Interested in learning about ways to re-create your marriage? Read The New I Do: Reshaping Marriage for Skeptics, Realists and Rebels (Seal Press). Order the book on Amazon, follow us on Twitter and like us on Facebook.

 


(polls)

4 Responses to “Rethinking the ‘problems of black marriage’”

  1. Shon Hyneman says:

    This is a thoughtful blog post. I do believe slavery still play a small part in the way African Amercian marriages behave. The biggest problem in the african amercian marriage today is the dysfunction we support from television to the music we listen to. We no longer have role models and we are taught not to share our personal problems with anyone else becuase the way people will view us. This applies from not talking to anyone in our church to seeking professional help.

  2. Deauna says:

    Thanks for writing this. It took us five years to get married and that was after having a candid conversation about how we wanted to frame the marriage in a way that worked for us. We’ve been together for eight years and still live on our own terms.

  3. James Wilson says:

    I responded to your article on Huffington post. But basically I suggested you research the Moynihan Report for 1965. The policies persued post the New Deal destroyed the black family not Slavery in 1915 a Black child had a 70% probability of beinf born into a two parent home, in 2015 the same child had a 70% chance of being born tp a single mother. These outcomes and the devastating impact to our. Communities were predicted and well documented. We nees to rethink our slavish devotion to some of these liberal ideologies especially around gender and sex politics. We played and proved to be a crucial ally in building the case for Gay marriage(a just and right fight) “after all black marriages fail at such a high rate” etc and “marriage isn’t about raising kids” its funny cause like every other minority group that uses Us to get their rights they bounce to the Suburbs and live “traditional” American lives gender roles included, I love it when the gender warriors turn around and heep praise on Ellen and her wonderful wife or other Gays who have traditional gender roles.
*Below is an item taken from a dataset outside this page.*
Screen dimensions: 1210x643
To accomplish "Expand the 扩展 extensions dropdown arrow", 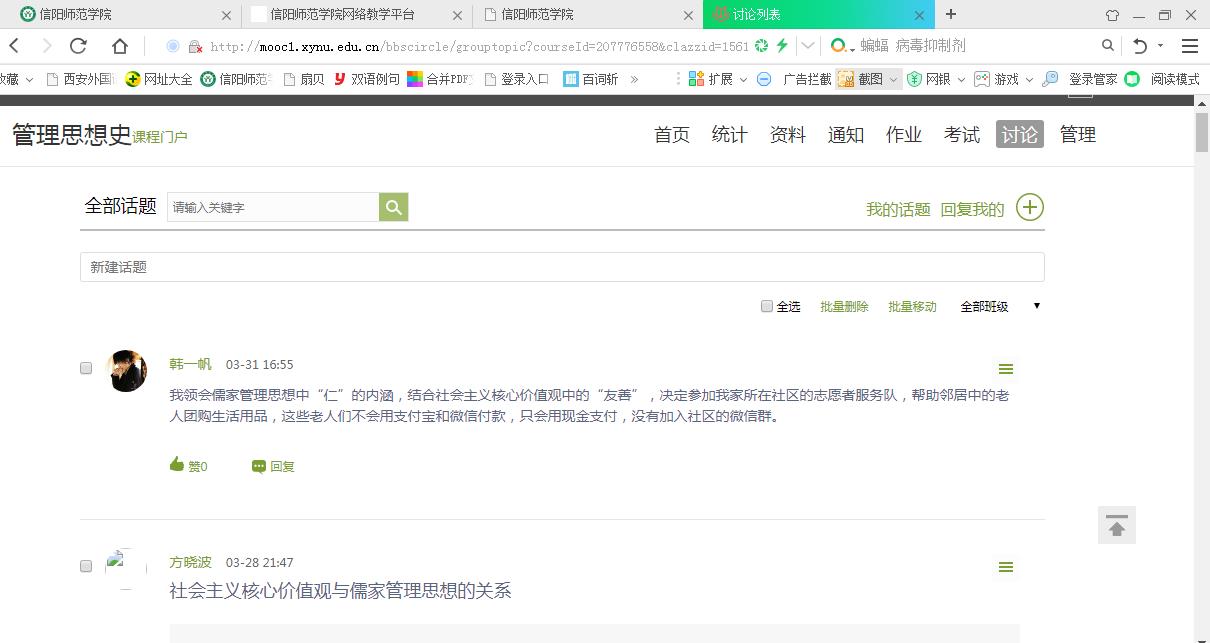I will [x=742, y=78].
Soon we black folks will be the only group still in dysfunctional relations, still fighting misandry while all the otger other groups move on.

    • OMGchronicles
      Twitter: OMGchronicles
      says:

      Thanks for commenting James. Moynihan knew money problems exacerbate the difficulties of marriage and child rearing, and I suggest reading this analysis of his report. But he also made it clear that the crisis of the black family was the result of having been “battered and harassed by discrimination, injustice and uprooting.” In 2013, the Urban Institute came out with a report demonstrating that the battering Moynihan mentioned continues today, and things have actually gotten worse:

      virtually all high-poverty neighborhoods (neighborhoods where more than 40 percent of the population is poor) are majority-minority, and blacks are over five times more likely than whites to live in high-poverty neighborhoods.4 Poor white households are much more geographically dispersed than poor black or Hispanic households. In fact, the average high-income black person lives in a neighborhood with a higher poverty rate than the average low-income white person.

      That is, of course, part of the problem. And a lack of good jobs. And affordable child care. And, well, I can go on and on.